Велено ей было Духом Лесным  душу найти, откупиться, тогда откроет он ей путь на небеса. А до того времени – мерзнуть во льдах да рыдать на луну. Одиночество станет ей наказанием – ни одна русалка, ни одна полуночница не будут ей сестрами.

- Вот так вот. Духу лесному душа нужна, коли не ейная, - ткнула она мертвым пальцем в Орысю, - то другая невинная. Моей мало, - радостно закончила она, смотря на небо, что уже розоветь начало, и деревья пожухлые вокруг уже не казались такими страхолюдинами библейскими.

Мишке неуютно стало, догадался вор сразу, что не простая сказка это, а с умыслом. Но все же спросил:

- Почему ты мне доверилась?

- А кто знает, - улыбнулась ровным рядом зубов-бусин мавка. – Может, нравишься ты мне.
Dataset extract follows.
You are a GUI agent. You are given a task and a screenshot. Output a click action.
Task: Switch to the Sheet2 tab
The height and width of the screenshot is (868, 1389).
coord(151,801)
Влюбилась я!

И снова расхохоталась, чуть с пня не падая.

Мишка покраснел пуще прежнего, помялся, шапку, с головы буйной сорванную, в руках покрутил, и молвил тихо:

- Ты меня дождись только.

- Дождусь, куда мне деться, - кивнула мавка и в лицо ему взглянула. А глаза – тут вор и обмер – дивные, зеленые, как омуты, и грустные, как у нищенки.
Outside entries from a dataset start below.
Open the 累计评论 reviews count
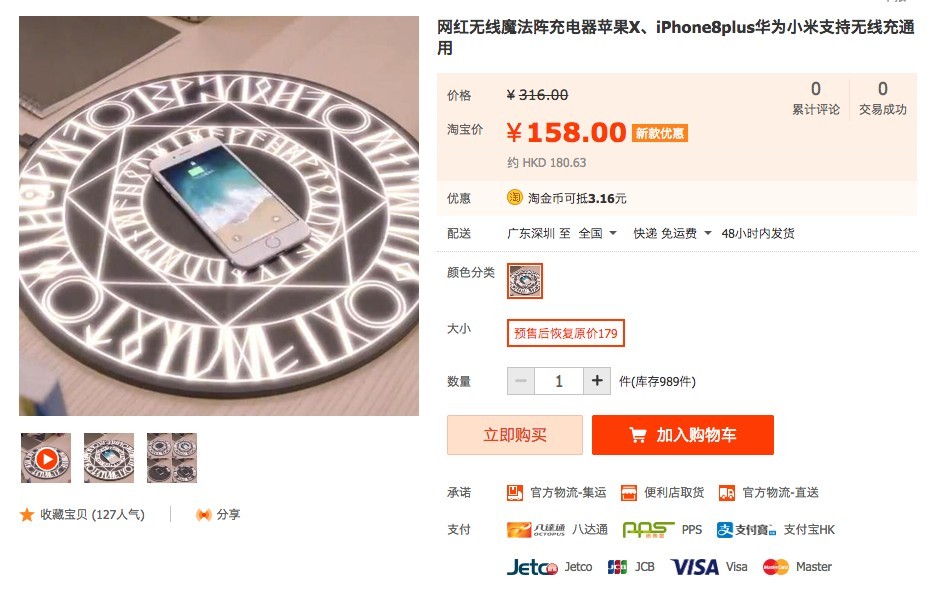 pyautogui.click(x=815, y=98)
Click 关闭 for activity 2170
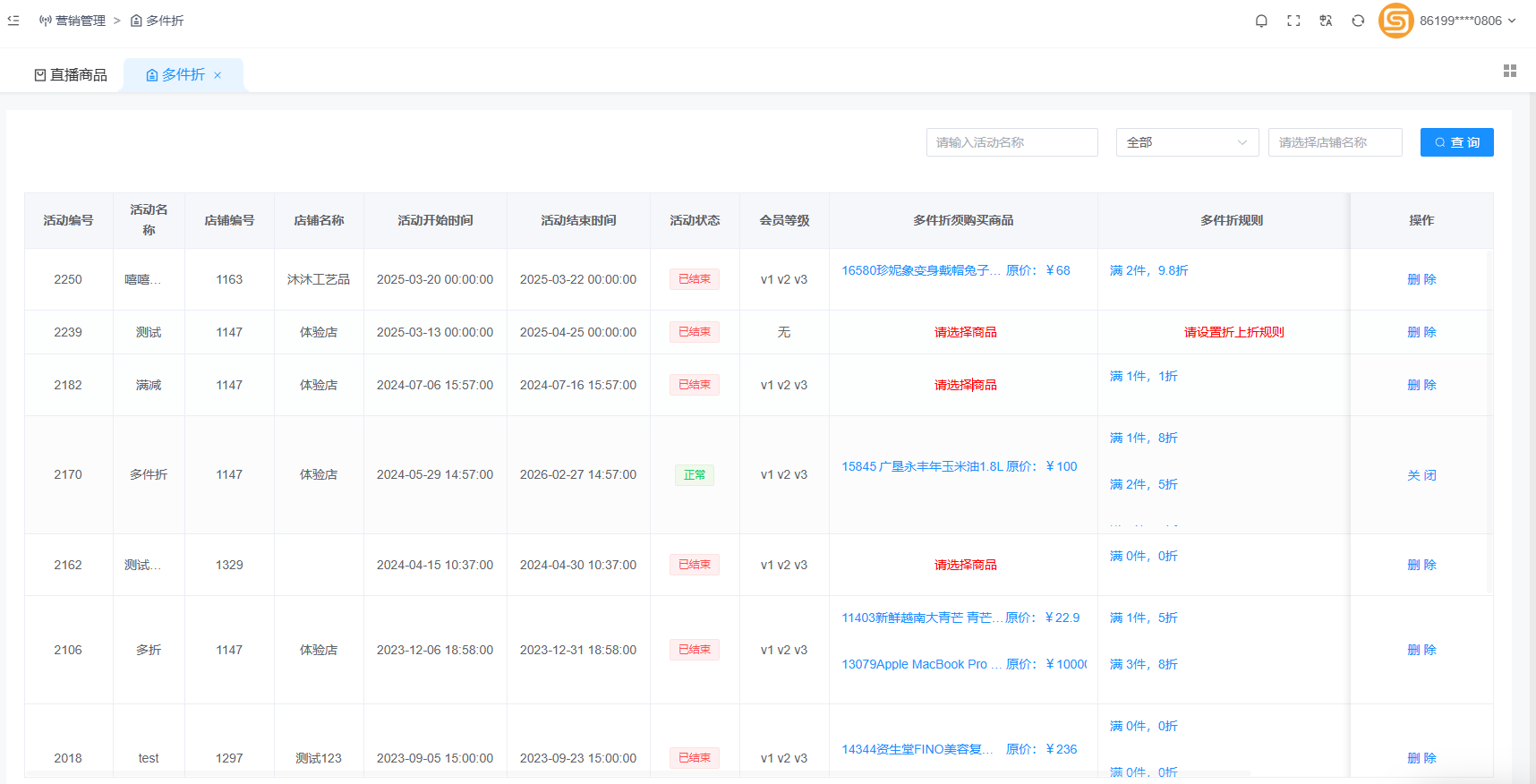This screenshot has width=1536, height=784. 1421,475
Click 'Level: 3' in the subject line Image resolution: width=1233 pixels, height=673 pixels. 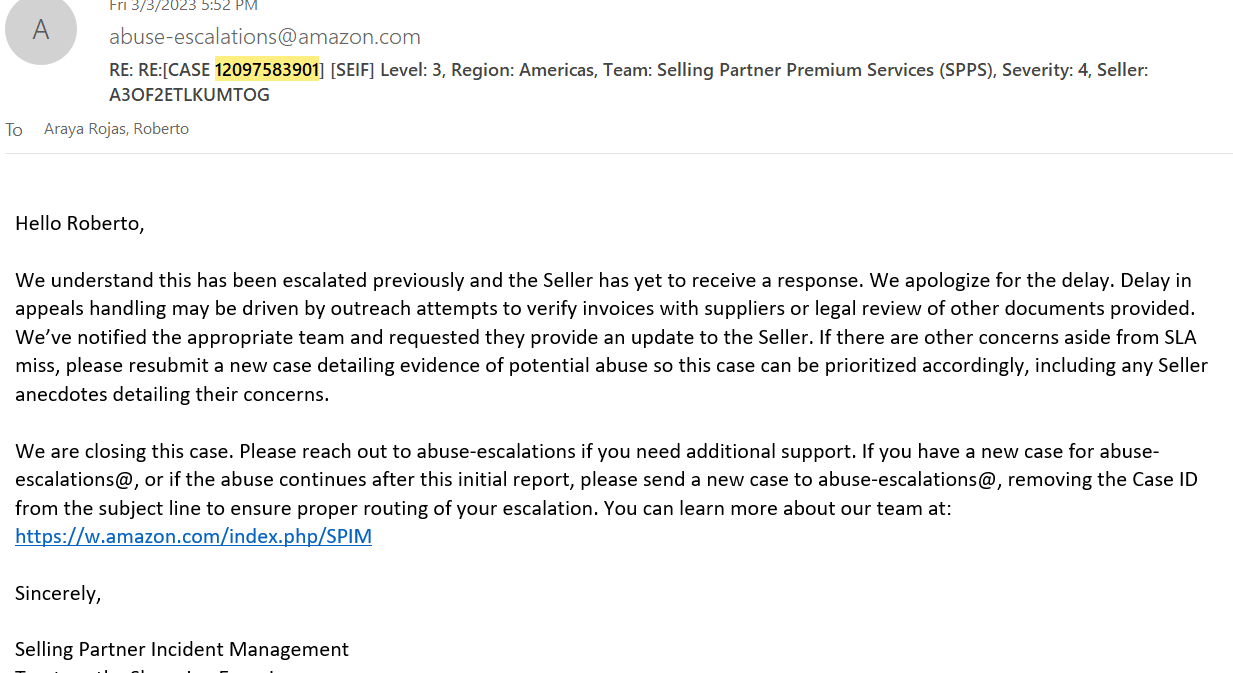click(410, 70)
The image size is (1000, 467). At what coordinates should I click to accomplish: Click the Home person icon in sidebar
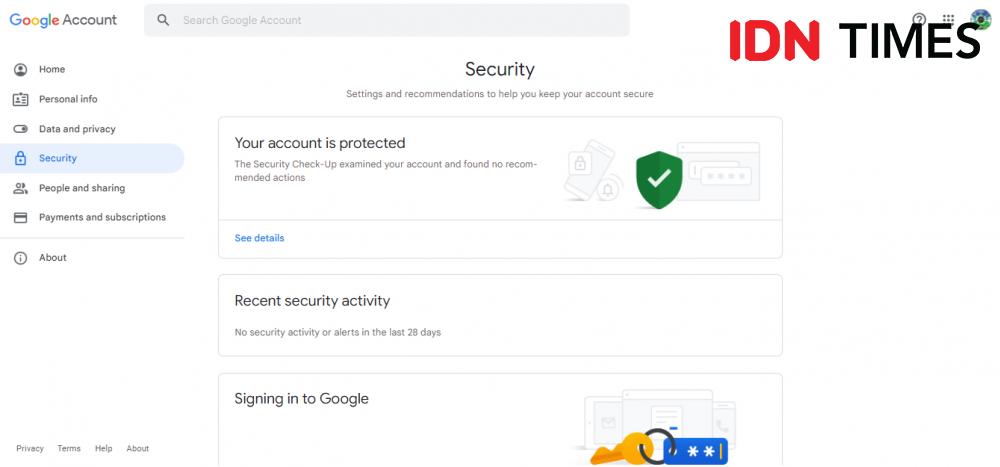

Мишка отвернулся и тулуп свой стаскивать стал.

- На, прикройся. А то окоченеешь же, пока меня ждать тут будешь.

Мавка опешила, схватила одежонку и рассматривать принялась, словно никогда такого раньше не видела.
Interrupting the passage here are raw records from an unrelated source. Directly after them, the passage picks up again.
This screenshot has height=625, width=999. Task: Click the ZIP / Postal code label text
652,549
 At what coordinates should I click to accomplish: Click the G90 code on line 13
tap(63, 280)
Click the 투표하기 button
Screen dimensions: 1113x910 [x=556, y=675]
- Я ж мертвая, - тихо вымолвила, впервые глаз не подняв.

- Хоть и мертвая, а все же девка, - упрямо продолжал Мишка.

И развернулся, прочь пошел, мысли непрошеные отгоняя. За ним след в след ступала чудом спасенная Орыся.

Едва рассвело, были они в деревне. Орыся вернулась к бабке с дедом, замерзшая и напуганная. Правда, не помнила ничего, как отшибло. Сказала, что заблудилась, устала да в сугробе уснула. Поп с попадьей нарадоваться не могли – живая внученька, жива и здорова! Сразу молебну отслужили, в знак спасения чудесного. И долго еще по воскресеньям Духа Святого благодарили, что ниспослал милость свою.

Деревенские радовались да в терем поповский с подаркам приходили. Все, кроме старого полоумного Яшки-чумака – тот только плевался в сторону да что-то сквозь зубы себе цедил. Но что с малахольного взять – он и так юродивый был, а как дочка его утопла, так совсем умом тронулся.

О воришке - удальце вспомнили не сразу. Потом, когда бабы за клюквой идти вздумали, нашли овчинный тулуп на старом пне, как будто его кто специально укутывал. Оно только так показалось – никому в здравом уме не придет в голову труху овчинкой прикрывать.

Мишка-вор с того дня как сквозь землю провалился. Кто поговаривал, что и впрямь провалился. Кто твердил, что вернулся, оголец, в свои Кленышки. Говорят, невесту привел, ладную и полную. Но люди ясеньковские кленышковских недолюбливают, а с чего началось, неизвестно. То ли баба какая на рынке обсчитала, то ли кур кто умыкнул, уже и позабыли, только неприязнь осталась. Никто из Ясенек в здравом уме в Кленышки носа не кажет, поэтому правдива молва, что Мишка-вор на русалке женился, али нет, сказать трудно.